The situation has dramatically driven admissions to treatment facilities way up, from 764 in 2001 to 3,828 admissions in 2011.
"As of July 1, 2012, the number of admissions in our state for prescription drug abuse exceeded admissions for alcohol abuse for the first time in history," said E. Douglas Varney, Commissioner of the Tennessee Department of Mental Health and Substance Abuse Services (TDMHSAS).
According to a 2010 National Survey on Drug Use and Health, more than 4% of Tennessean's over the age of 18 and approximately 12% of 18 to 25 year olds reported using pain relievers recreationally in the past year.
"Many people needing substance abuse treatment are not getting the help they need," said Commissioner Varney. "And of the number of Tennesseans who could benefit from treatment, only about one person in eight actually received it."
TREATMENT IS EFFECTIVE AND SAVES MONEY
Substance abuse treatment offers both a benefit to those who receive it and a savings to communities.

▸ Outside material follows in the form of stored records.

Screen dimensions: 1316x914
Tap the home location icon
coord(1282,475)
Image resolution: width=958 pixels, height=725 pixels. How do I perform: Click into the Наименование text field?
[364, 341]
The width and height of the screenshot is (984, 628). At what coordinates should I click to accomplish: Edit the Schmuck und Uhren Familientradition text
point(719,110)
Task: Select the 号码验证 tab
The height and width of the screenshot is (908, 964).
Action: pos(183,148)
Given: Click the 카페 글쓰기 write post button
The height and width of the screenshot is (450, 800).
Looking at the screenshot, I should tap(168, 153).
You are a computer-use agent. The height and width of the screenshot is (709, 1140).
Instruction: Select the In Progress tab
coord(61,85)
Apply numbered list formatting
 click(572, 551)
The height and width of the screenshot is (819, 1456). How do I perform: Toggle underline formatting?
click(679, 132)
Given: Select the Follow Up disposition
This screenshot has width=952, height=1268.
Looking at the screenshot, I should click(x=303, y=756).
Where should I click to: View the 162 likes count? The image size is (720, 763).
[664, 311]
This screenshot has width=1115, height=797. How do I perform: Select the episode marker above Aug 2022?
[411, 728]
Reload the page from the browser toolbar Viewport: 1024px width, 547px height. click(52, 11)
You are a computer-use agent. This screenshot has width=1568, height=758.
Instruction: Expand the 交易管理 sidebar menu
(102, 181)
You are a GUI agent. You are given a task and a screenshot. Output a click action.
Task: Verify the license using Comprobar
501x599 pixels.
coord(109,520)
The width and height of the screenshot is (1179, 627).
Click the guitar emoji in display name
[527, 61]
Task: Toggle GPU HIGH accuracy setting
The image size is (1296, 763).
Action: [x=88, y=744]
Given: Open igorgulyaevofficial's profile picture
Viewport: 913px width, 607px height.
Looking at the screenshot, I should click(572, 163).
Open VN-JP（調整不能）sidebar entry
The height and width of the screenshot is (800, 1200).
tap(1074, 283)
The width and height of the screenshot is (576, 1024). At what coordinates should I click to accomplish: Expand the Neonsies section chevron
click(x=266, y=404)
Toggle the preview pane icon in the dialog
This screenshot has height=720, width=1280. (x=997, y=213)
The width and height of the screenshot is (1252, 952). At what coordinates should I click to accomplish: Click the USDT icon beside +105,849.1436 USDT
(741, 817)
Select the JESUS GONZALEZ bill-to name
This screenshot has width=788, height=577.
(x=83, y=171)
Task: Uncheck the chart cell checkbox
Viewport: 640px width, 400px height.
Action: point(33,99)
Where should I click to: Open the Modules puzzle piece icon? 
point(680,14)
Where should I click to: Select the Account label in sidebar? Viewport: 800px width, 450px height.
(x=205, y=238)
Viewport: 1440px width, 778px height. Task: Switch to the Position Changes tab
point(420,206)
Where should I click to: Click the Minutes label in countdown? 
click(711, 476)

"The greatest savings is a reduction in the cost of crime for law enforcement, general healthcare costs, court and victimization costs and increased employer earnings," said Commissioner Varney. "And the gain can also be measured in lives saved from a premature death."
In 2010, Tennessee's 1,059 recorded drug-overdose deaths add up to an estimated 7,000 years of life lost, and a loss of earnings of approximately $238 million.
"We all pay a price when someone needing substance abuse treatment doesn't get the help they need," said Commissioner Varney.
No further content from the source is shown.